= Exercise data =

:::

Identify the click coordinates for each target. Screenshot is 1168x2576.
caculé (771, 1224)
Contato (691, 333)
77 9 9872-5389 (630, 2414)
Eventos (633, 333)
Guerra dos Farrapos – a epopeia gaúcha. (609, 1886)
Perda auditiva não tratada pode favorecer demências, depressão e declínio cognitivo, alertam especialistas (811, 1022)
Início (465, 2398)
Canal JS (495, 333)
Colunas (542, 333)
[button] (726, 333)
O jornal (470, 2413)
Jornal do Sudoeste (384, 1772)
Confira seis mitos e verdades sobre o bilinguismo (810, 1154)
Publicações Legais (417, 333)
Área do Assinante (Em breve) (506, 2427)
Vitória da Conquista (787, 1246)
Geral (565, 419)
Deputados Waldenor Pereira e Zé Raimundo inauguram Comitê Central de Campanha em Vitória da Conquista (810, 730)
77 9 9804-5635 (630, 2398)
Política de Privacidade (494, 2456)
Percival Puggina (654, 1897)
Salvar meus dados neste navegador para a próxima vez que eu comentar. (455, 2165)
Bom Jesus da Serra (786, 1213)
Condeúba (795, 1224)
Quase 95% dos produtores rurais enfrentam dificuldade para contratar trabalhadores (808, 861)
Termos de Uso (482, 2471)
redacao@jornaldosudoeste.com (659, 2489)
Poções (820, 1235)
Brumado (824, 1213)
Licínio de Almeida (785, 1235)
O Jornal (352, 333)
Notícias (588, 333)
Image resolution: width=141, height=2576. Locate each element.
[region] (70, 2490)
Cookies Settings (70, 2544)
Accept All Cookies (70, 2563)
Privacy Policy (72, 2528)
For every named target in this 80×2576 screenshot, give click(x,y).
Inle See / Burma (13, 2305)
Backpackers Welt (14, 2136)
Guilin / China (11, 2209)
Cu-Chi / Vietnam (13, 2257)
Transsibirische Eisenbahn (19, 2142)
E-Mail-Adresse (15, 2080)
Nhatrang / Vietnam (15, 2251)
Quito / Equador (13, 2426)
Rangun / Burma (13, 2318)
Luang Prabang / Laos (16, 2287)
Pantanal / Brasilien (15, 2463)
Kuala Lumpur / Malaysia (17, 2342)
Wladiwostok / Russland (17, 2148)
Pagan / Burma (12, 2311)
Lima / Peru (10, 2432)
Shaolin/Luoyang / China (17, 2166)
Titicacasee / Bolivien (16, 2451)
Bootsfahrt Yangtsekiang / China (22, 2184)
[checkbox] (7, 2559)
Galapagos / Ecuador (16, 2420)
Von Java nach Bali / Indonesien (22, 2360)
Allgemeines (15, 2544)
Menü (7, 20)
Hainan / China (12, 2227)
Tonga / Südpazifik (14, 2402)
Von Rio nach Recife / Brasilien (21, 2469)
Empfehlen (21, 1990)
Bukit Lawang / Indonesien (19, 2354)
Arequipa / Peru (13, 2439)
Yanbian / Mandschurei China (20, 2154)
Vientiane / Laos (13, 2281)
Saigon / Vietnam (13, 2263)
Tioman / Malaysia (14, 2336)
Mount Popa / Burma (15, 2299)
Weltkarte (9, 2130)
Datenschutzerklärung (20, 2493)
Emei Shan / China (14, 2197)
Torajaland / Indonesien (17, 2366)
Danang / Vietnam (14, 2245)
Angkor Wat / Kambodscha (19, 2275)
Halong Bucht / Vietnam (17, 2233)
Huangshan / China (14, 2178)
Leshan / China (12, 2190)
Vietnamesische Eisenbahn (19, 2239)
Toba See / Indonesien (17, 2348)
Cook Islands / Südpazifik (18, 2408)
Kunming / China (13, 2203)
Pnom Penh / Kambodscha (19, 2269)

:::

= Work to be completed =
Search the listing for the string "Brasilien". Copy each line where it is found.

= Your response =
Pantanal / Brasilien (15, 2463)
Von Rio nach Recife / Brasilien (21, 2469)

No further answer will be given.